電子ビームX線分析とミュオンビームX線分析の違いを示す図。表面近傍を見る電子ビームに対し、透過力の高いミュオンビームは入射エネルギーを変えることで、バルク状態の任意の深部まで届く(大阪大学の発表資料より)[写真拡大]

 大阪大学の寺田健太郎らによる研究チームは、J-PARCの世界最高強度パルスミュオンビームを使って、物質内の構造を把握する新しい手法を開発した。

 素粒子の一つであるミュオンは、電子と同じ電荷を持ち、電子の200倍の質量を持っている。ミュオンを取り込んだ物質から発生する特性X線は、高い物質透過能力を持つため物質内部の構造を把握するのに有効であると考えられていたものの、これまで実現されていなかった。
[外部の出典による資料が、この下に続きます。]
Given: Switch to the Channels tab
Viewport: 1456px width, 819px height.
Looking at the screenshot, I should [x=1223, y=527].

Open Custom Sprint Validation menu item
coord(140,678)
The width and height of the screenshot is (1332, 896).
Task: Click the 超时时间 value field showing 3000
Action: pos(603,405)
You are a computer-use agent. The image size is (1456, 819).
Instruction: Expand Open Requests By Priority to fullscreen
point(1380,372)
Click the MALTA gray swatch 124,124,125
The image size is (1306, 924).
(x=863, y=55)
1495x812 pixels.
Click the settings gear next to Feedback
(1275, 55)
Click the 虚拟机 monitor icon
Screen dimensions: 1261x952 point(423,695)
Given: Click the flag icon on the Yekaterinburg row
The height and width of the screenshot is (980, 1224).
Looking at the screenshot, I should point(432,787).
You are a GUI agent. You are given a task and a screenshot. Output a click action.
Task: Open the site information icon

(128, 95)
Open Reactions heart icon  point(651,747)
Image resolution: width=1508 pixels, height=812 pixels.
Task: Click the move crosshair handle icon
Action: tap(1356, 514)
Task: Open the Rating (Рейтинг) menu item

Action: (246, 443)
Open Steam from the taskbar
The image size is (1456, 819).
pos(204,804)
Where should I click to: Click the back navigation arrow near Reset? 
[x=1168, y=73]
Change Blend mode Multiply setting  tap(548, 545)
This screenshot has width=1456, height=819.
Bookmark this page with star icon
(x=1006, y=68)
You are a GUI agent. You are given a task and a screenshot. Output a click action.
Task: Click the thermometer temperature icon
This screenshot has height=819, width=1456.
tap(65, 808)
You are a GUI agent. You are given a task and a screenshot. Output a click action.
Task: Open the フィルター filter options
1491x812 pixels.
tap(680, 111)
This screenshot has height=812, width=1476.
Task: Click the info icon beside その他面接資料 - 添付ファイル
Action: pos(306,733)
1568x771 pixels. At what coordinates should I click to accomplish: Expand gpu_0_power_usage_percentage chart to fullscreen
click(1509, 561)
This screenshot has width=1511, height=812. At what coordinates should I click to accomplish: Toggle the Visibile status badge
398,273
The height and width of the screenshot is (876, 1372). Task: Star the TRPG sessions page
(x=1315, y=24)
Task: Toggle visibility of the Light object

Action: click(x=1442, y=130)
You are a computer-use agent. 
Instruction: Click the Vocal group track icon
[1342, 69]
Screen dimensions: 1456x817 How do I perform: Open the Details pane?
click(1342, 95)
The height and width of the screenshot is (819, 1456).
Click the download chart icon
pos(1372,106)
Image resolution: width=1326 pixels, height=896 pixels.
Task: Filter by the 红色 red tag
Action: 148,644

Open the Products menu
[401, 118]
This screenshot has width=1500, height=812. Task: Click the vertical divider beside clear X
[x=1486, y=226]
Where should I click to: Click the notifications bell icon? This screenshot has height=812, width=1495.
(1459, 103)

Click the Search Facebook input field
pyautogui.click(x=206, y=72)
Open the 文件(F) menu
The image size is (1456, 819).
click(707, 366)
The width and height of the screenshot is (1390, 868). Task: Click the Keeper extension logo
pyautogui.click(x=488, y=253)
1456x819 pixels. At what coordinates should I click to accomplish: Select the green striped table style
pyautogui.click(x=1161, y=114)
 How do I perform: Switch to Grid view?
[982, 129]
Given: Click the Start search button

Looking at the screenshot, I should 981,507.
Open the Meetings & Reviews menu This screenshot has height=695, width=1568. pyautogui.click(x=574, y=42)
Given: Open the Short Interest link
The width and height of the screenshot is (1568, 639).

 今回の研究では、J-PARCの世界最高強度のパルスミュオンビームを用いて実験をおこない、数mm厚の隕石模擬物質から軽元素の非破壊深度分析、有機物を含む炭素質コンドライト隕石の震度70μmと深度1mmにおける非破壊元素分析に成功した。

 この研究成果は、物質内部の構造を破壊せずに把握することができる人類の新しい眼を手に入れたことを意味しており、2020年帰還予定のはやぶさ2が持ち帰るであろう小惑星のサンプル解析などへの応用が期待されている。